Goal of the exercise: If a line in the listing below has the string "Viewport", copy it out.

•••••

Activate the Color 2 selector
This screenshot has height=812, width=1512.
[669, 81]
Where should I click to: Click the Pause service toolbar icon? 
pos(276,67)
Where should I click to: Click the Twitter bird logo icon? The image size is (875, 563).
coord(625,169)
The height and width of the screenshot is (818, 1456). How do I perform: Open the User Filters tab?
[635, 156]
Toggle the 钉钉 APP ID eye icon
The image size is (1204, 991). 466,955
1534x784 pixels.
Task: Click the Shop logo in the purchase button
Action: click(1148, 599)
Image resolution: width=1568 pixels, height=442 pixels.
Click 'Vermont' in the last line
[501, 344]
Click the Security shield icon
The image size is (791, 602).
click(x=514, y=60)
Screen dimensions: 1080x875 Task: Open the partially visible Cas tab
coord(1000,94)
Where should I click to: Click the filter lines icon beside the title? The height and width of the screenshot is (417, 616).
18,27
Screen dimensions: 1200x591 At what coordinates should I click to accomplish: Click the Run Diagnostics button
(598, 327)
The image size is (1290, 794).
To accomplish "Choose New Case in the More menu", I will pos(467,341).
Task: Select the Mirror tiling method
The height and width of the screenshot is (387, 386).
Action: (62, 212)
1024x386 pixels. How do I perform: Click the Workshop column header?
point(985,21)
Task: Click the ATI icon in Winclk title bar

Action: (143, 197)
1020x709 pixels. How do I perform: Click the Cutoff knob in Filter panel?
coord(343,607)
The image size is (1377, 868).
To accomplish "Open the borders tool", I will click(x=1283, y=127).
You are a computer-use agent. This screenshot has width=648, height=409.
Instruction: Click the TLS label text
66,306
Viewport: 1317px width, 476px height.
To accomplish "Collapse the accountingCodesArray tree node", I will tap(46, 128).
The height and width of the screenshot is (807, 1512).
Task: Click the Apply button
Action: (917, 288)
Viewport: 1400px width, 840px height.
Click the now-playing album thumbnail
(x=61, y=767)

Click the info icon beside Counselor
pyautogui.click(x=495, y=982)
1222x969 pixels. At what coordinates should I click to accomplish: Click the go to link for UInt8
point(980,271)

•••••

Exercise result:
Viewport: 1317px width, 476px height.
Viewport: 1400px width, 840px height.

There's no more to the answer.